TASK DESCRIPTION
Find each line in the records that contains the string "text", and copy those lines out in full.

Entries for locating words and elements
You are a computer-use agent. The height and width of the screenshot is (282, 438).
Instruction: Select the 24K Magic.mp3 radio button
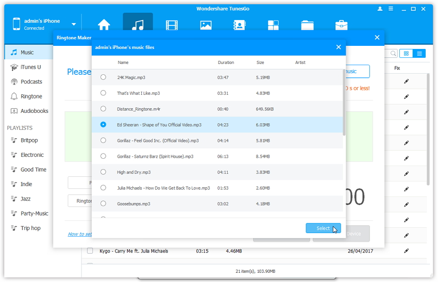(x=104, y=77)
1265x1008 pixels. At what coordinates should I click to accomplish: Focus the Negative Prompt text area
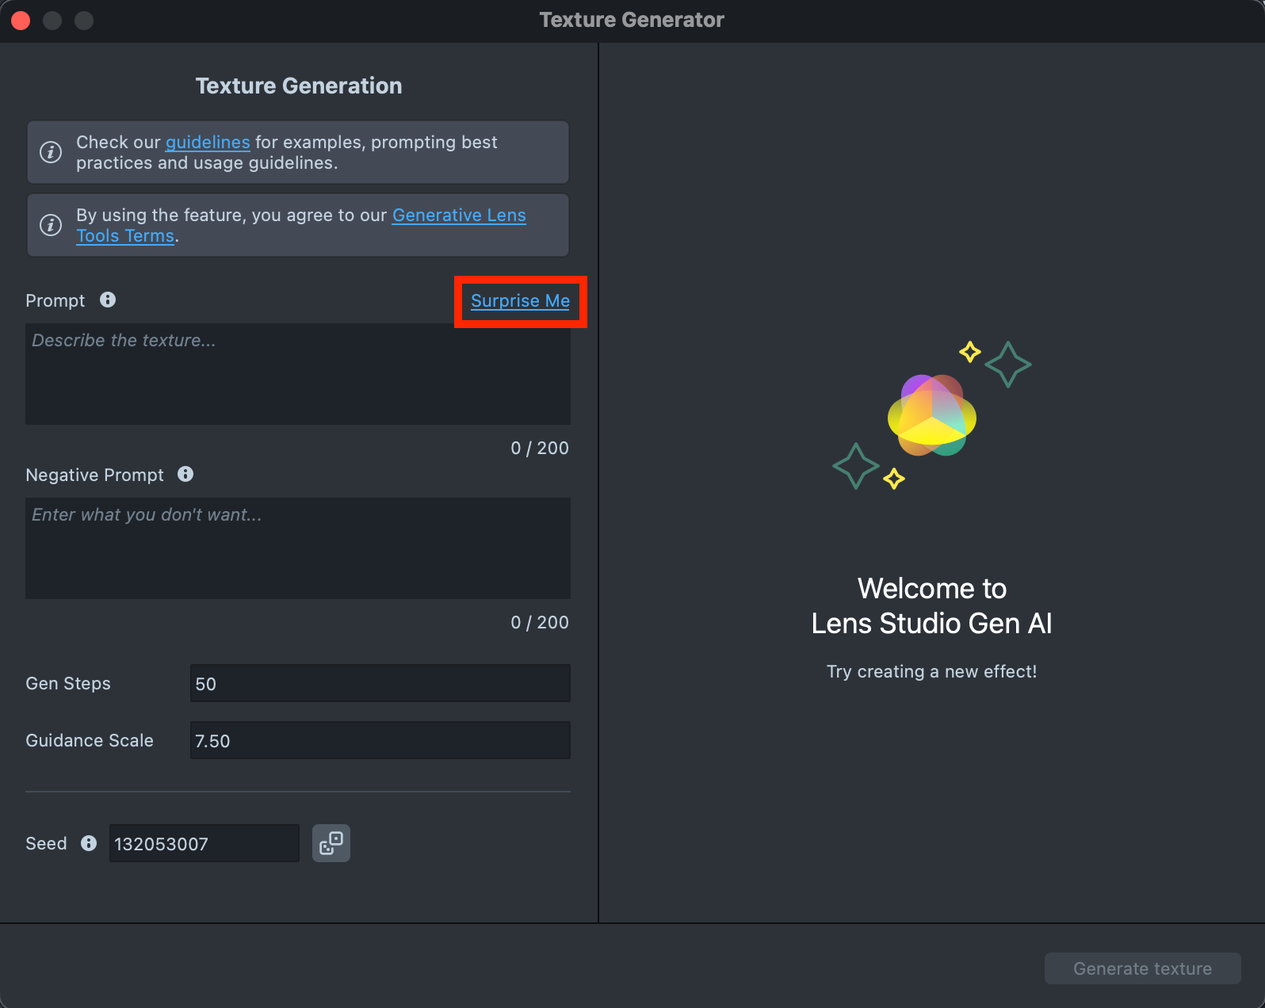pos(298,548)

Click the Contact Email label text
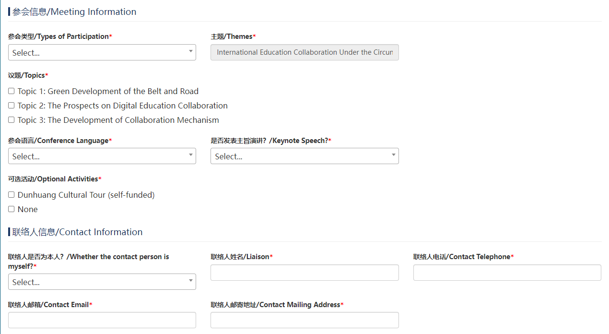[49, 305]
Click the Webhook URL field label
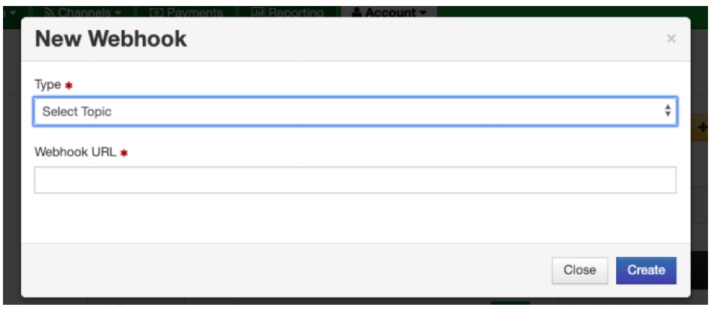This screenshot has width=714, height=310. click(75, 152)
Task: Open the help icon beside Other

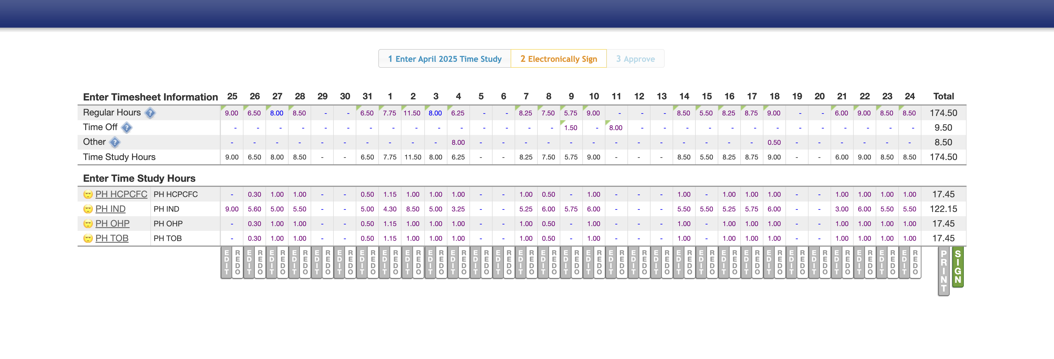Action: pos(115,142)
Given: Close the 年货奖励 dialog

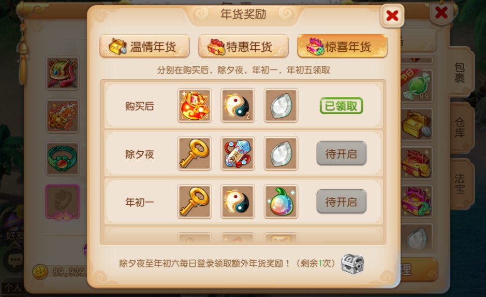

THE ANSWER
1265x1008 pixels. At what coordinates should I click to accomplish: Focus the Negative Prompt text area
Click the Contact Email label text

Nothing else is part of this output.